Sorunun, bu boyutlara varması kuşkusuz üzücü ve ürkütücü bir şey! Böyle bir dolandırıcılığa başvuracak kadar alçalabilenler yarın öbür gün çocuklarımıza öğretmenlik yapacak, yüksek makamlara gelecek, karmaşık konularda “bilirkişi” geçinecekler!
Oysa ilk bilinmesi gereken şudur: Bilim namustur!
Türkiye’de durumun niçin böyle olduğunu açıklamak zor değil: Gecekondu usulü üniversite kurma politikası, akademik kırtasiyeciliğin artması ve toplumsal ahlaki çürümenin ulaştığı boyutlar… Ne beklersiniz?
Buna, diploması bol ama iş bulamamış, “her işi yapmaya razı” okumuş kesimi de katın, önünüzde kocaman bir sektör bulursunuz!
Ve sonuçlarını, kuşaklar boyunca ödemek zorunda kalırsınız!
KIRMIZI KART
Övünmek gibi olsun ama, yüksek lisansımı ve doktoramı yarım asır kadar önce akademik ve bilimsel ahlaka çok önem verilen bir Amerikan üniversitesinde yaptım!
O zaman başkasına tez ya da makale yazdırmak akıldan bile geçmezdi ama intihal konusunda duyarlık çok yüksekti.

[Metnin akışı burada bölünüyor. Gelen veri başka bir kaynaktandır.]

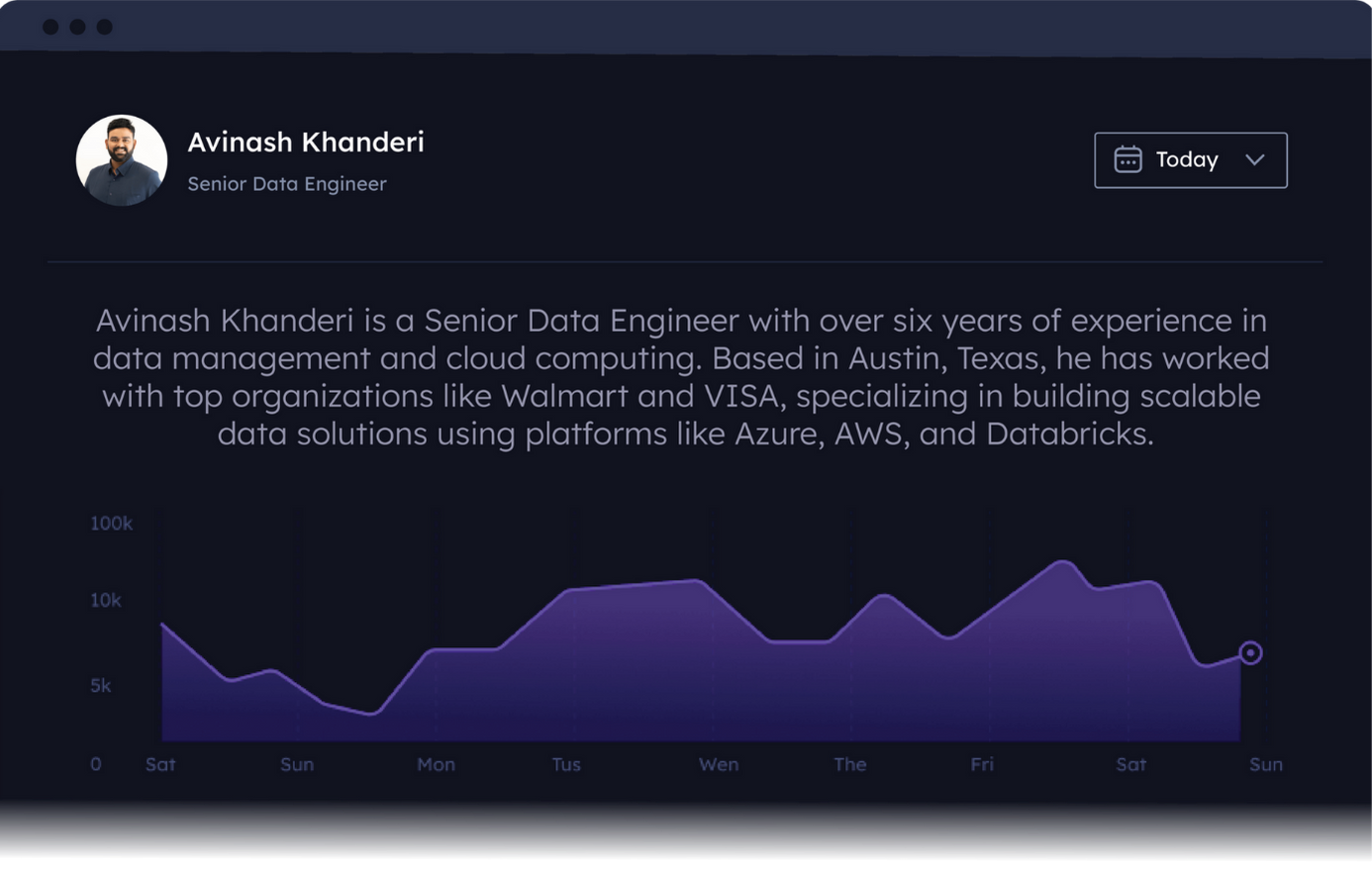Image resolution: width=1372 pixels, height=876 pixels.
Task: Click the Senior Data Engineer subtitle
Action: pyautogui.click(x=287, y=184)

Bir başkasının yazdığı metinden aynen aktarılmış art arda üç kelime, tırnak içine alınmaz ve kaynak gösterilmezse, “intihal” yani hırsızlık sayılırdı.
İntihalin cezası kırmızı karttı. Yani akademiyadan atılmak! Affı yoktu.

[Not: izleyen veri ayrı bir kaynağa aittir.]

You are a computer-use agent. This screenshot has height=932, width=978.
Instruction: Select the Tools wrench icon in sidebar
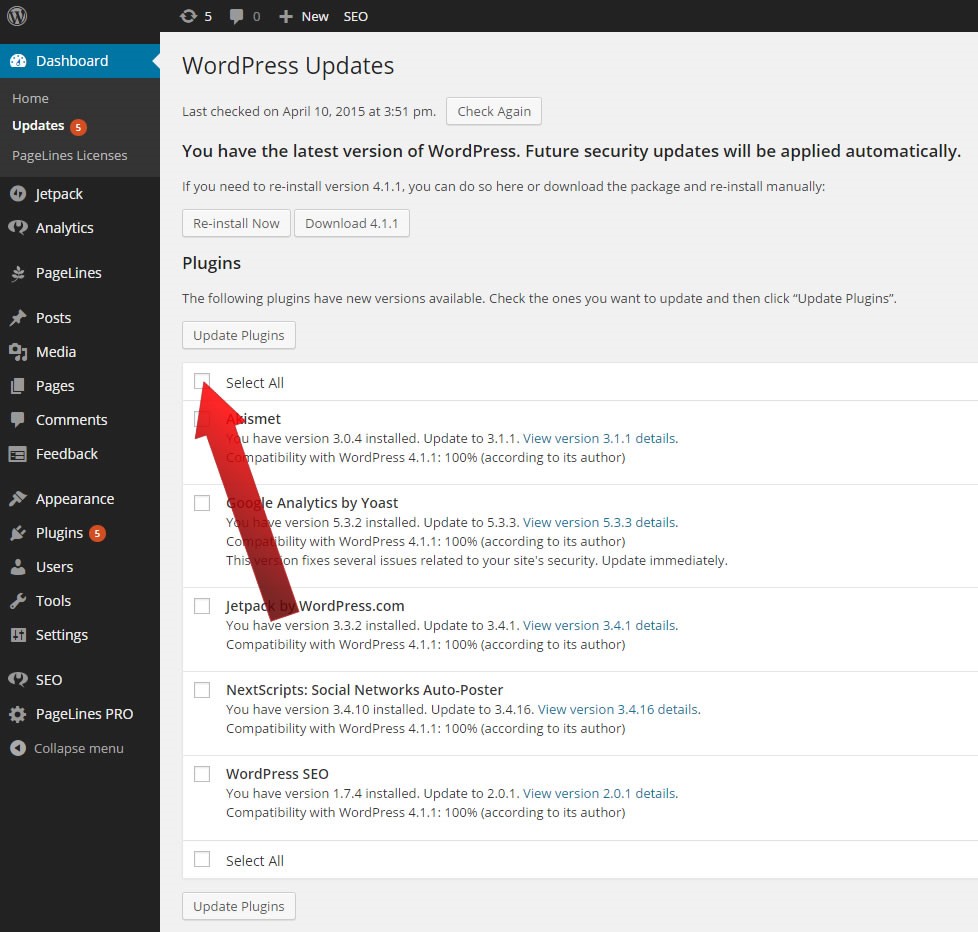tap(18, 601)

İntihal sonradan keşfedilirse, yalnızca geleceğiniz değil, geçmiş saygınlığınız da iptal olunurdu.
Aradan 50 yıl geçmiş olmasına rağmen, doktora tezime tırnak içine alınmamış ve kaynak gösterilmemiş dört kelimenin sokuşturulduğuna ilişkin karabasanlar görürüm.
Hocalık yıllarımda da yanlış yazanları hoş gördüm, intihalle beni (daha doğrusu bilimsel süreci) kandırmaya çalışanların gözünün yaşına bakmadım…

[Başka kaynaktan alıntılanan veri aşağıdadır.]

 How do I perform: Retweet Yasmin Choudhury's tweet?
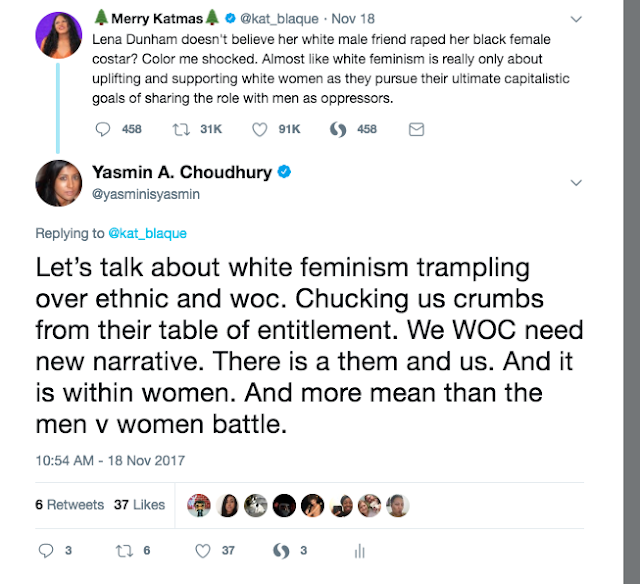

DOLANDIRICILARA KÖTÜ HABER
Metinlere ulaşmayı kolaylaştıran internet ve bilgisayarlar intihal yapmayı kolaylaştırdığı gibi zorlaştırdı da! İntihal avcısı programlar çıktı. Şüphelendiğiniz makaleyi yüklüyorsunuz, bilgisayar nereden alındığını söylüyor!
Şimdi de başkalarının yazdığı tezleri bilgisayar ve yapay zeka ile saptayacak uygulamalar çıkacağına eminim. Belki de çıkmıştır bile.
“Oh, bastırdım parayı, yazdırdım tezi, kandırdım onları!” diyenler fazla sevinmesinler. Hırsız ve dolandırıcı ilan edilecekleri günler o kadar uzak değildir.
Unutulmasın: Her yazarın bir yoğurt yiyişi vardır. Ve dijital teknoloji yoğurt yiyici uzmanıdır! Herkesi ağzının şapırtısından tanır!